▶ _Aim_: Give the lines from the line containing "Click the user account icon" to the line containing "[x=1416, y=42]" as a JSON list of strings, one string per line, with blank lines omitted. Leave the pictures out of the list.

▶ _Entries_:
>> Begin
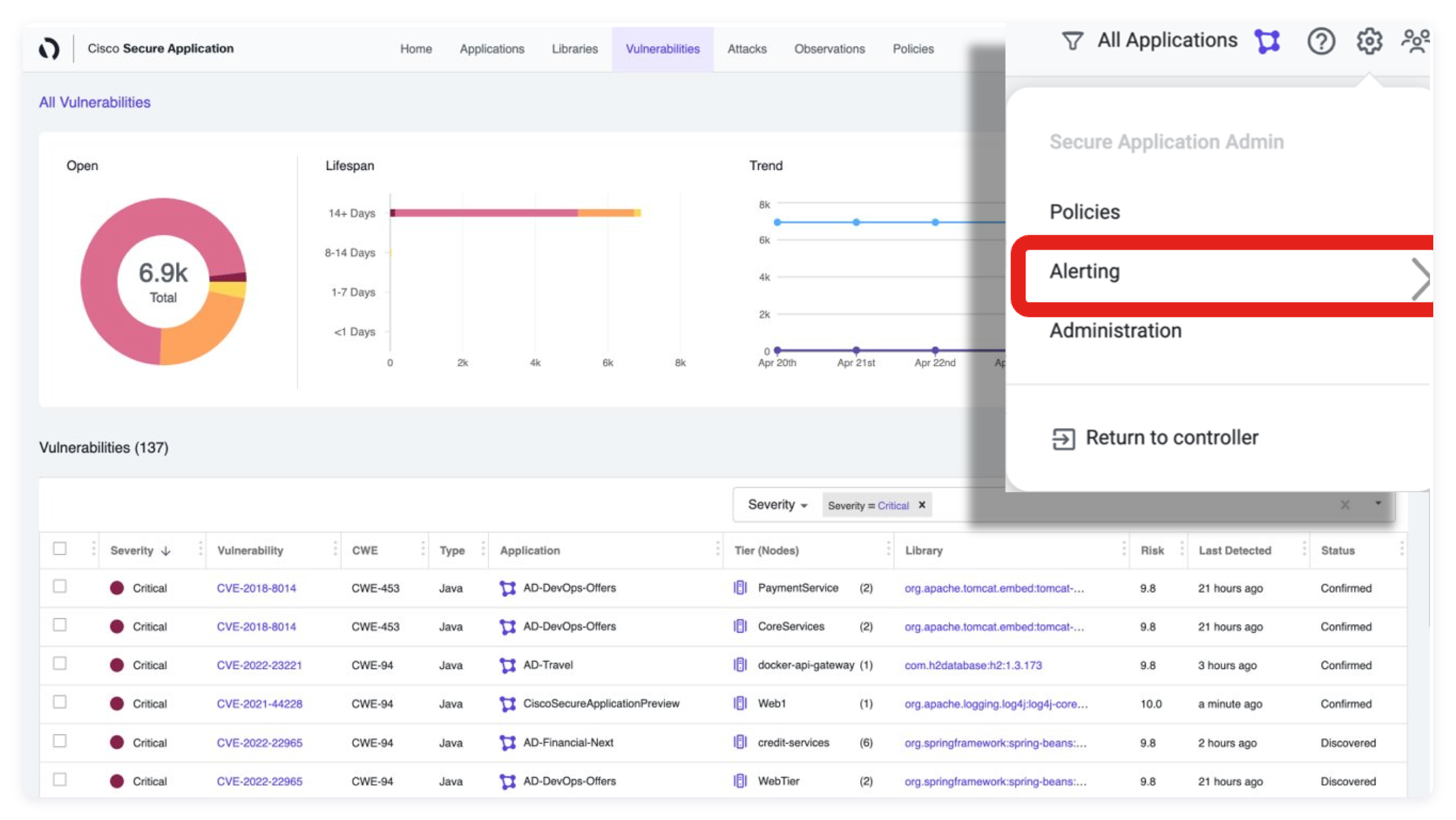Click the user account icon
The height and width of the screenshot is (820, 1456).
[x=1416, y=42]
>> End
>> Begin
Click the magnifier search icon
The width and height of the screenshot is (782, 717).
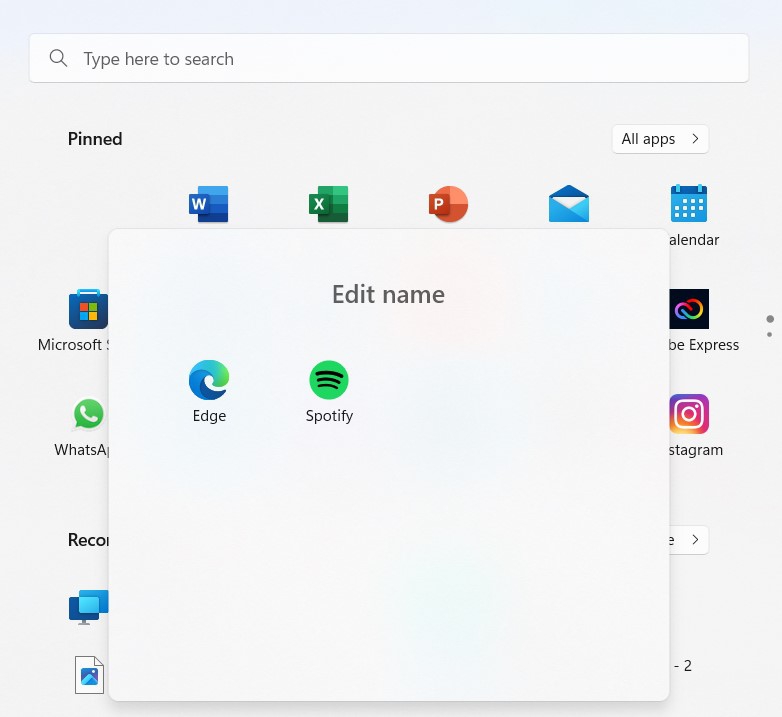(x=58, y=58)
>> End
>> Begin
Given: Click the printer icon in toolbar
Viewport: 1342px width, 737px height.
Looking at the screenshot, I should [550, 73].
>> End
▶ _Response to this exercise_:
[
  "Click the user account icon",
  "The height and width of the screenshot is (820, 1456).",
  "[x=1416, y=42]"
]